> **DATA LISTING**
■ ■ ■ ■ ■
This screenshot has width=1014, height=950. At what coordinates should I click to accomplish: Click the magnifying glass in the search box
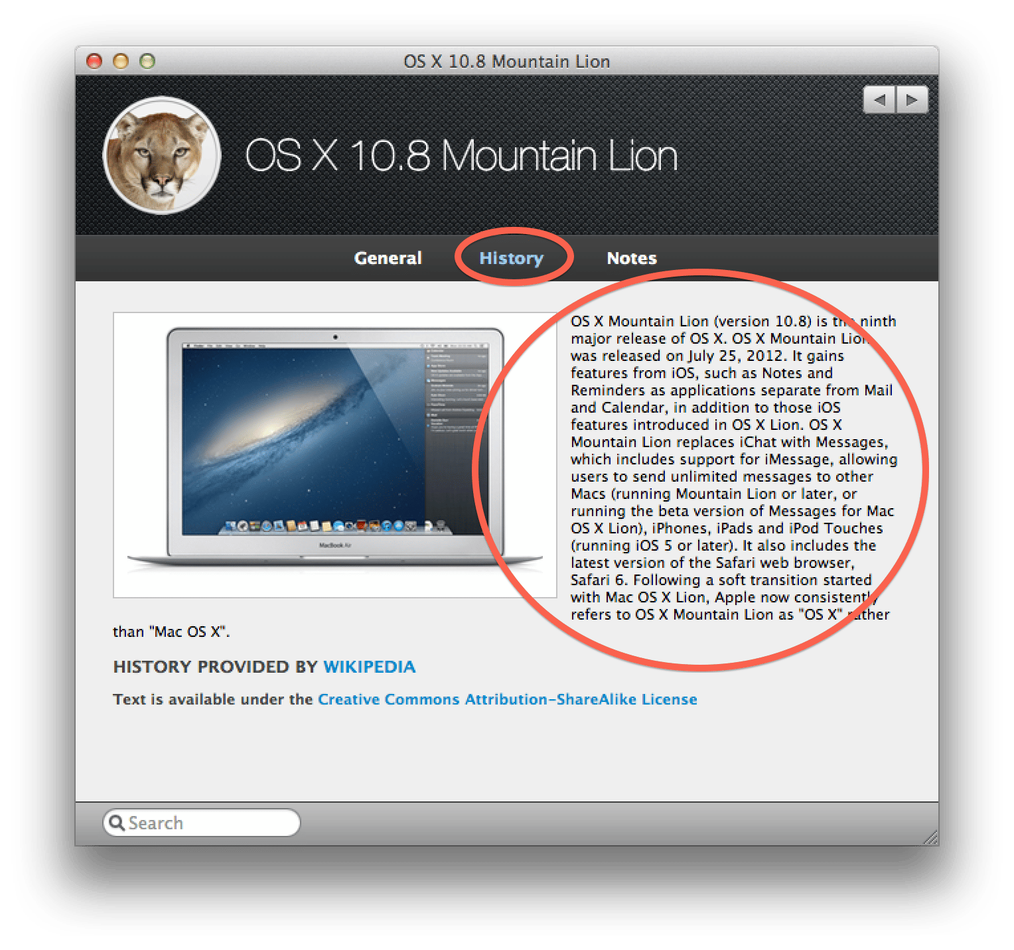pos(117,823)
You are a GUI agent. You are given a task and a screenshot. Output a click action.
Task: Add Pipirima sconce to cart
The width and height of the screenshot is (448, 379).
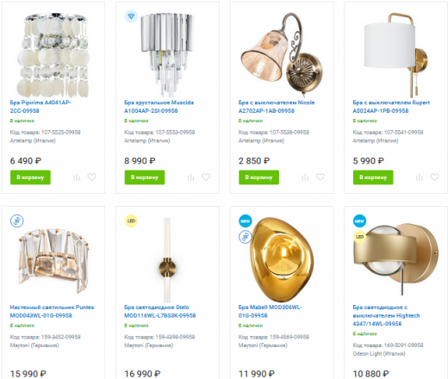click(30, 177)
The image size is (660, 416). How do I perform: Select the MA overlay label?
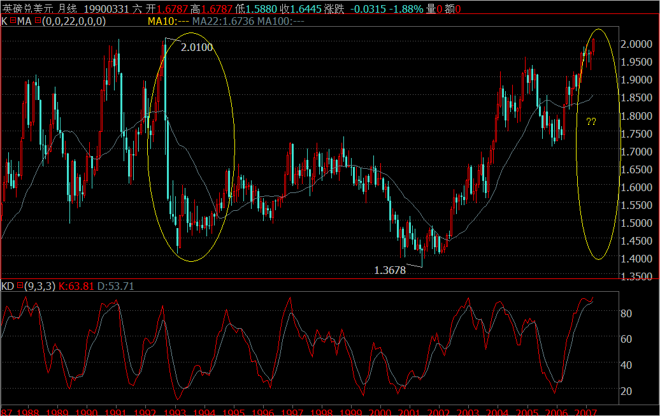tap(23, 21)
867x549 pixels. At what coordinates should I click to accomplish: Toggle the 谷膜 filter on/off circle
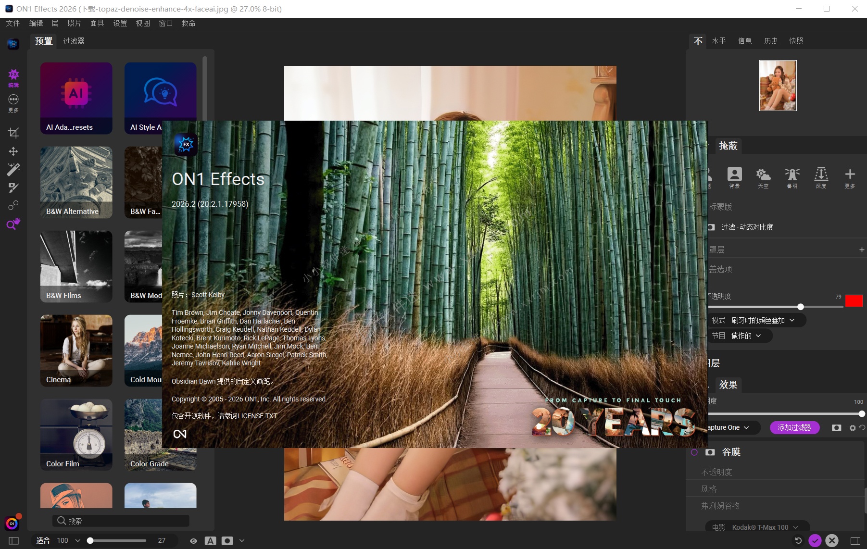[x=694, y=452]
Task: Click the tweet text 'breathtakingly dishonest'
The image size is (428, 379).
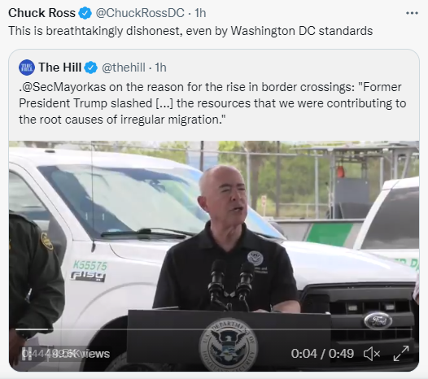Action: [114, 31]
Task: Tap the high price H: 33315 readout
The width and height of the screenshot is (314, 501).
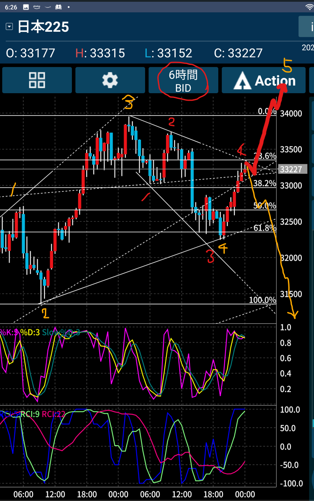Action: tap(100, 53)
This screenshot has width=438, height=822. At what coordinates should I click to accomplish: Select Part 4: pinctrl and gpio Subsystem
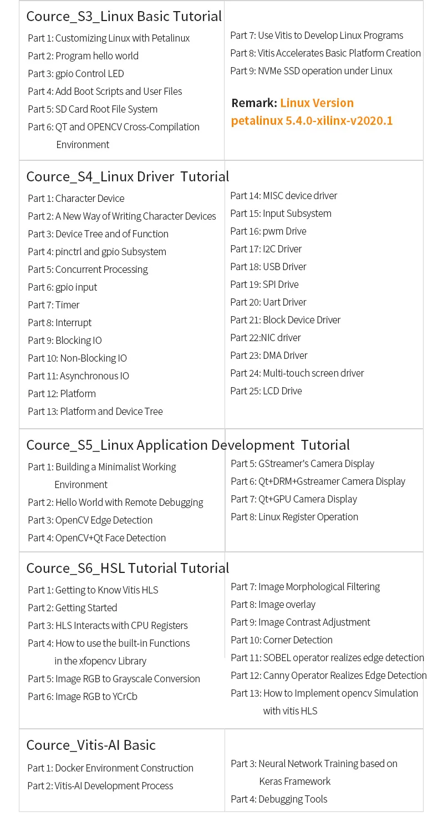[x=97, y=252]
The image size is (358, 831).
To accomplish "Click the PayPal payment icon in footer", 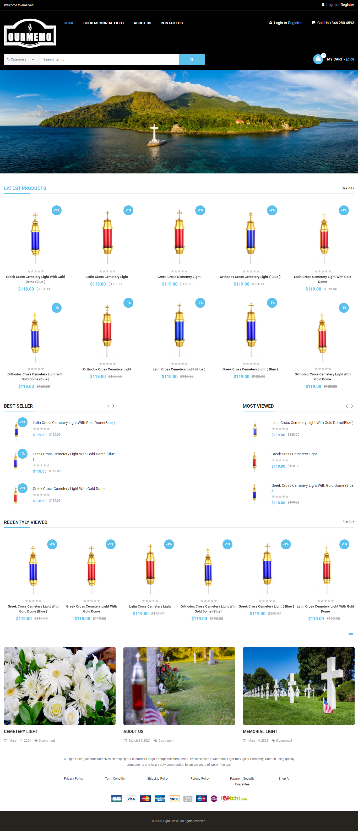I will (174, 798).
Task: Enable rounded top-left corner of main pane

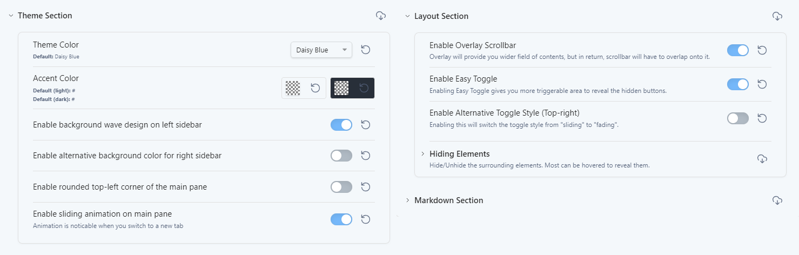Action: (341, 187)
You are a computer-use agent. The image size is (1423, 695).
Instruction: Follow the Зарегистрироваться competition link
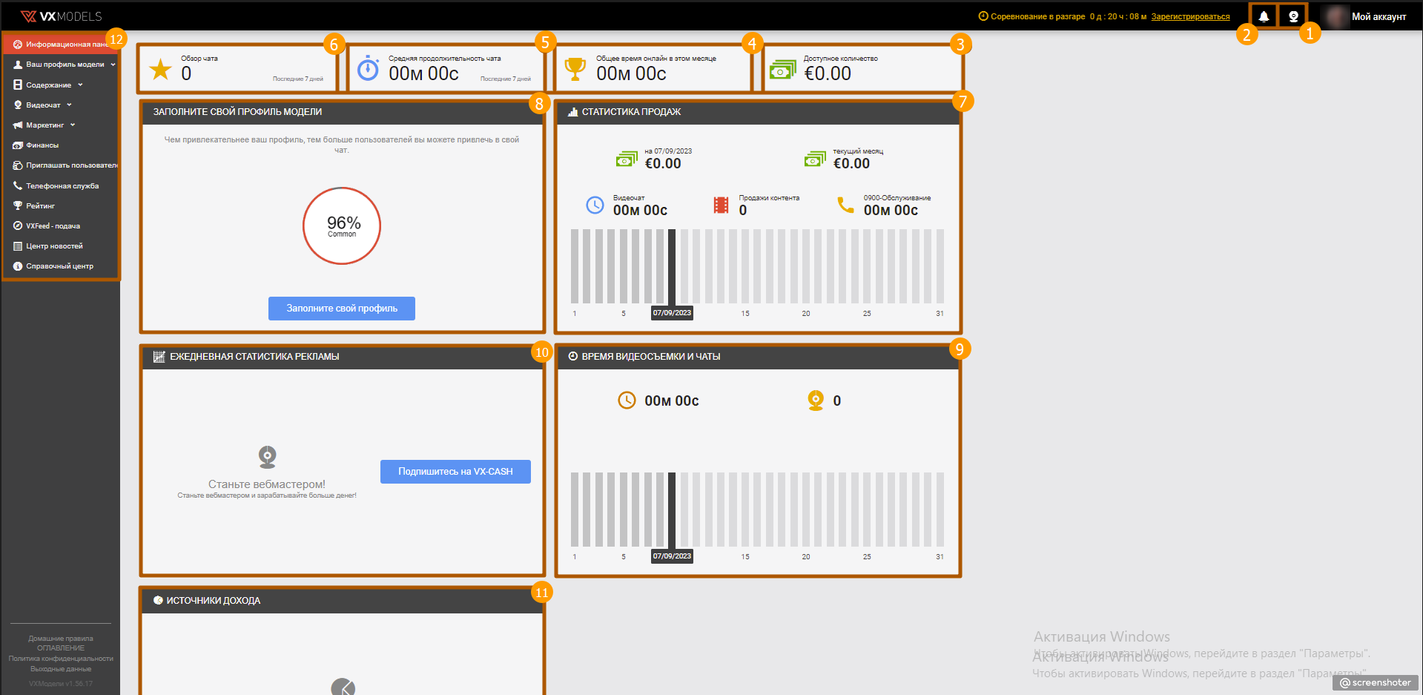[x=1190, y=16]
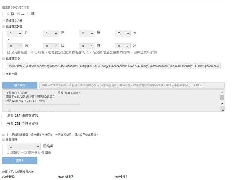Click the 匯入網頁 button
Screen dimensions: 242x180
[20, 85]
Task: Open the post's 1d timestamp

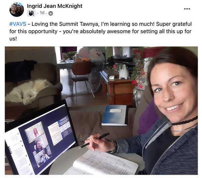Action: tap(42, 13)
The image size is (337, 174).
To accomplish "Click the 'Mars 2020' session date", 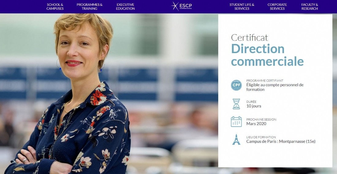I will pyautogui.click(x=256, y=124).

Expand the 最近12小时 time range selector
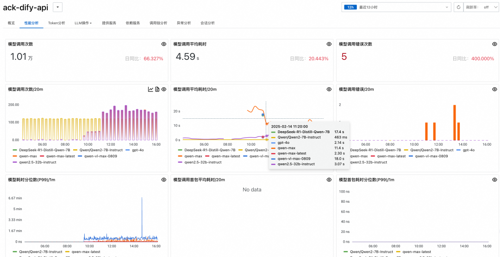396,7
■ ■ ■ ■ ■
> **DESCRIPTION OF THE TASK**
Within the entries, find all lines holding "agent" and copy each one.

> **OUTPUT OF THE TASK**
You are a GUI agent. You are given a task and a screenshot. Output a click action.
You are a computer-use agent. The image size is (1423, 695).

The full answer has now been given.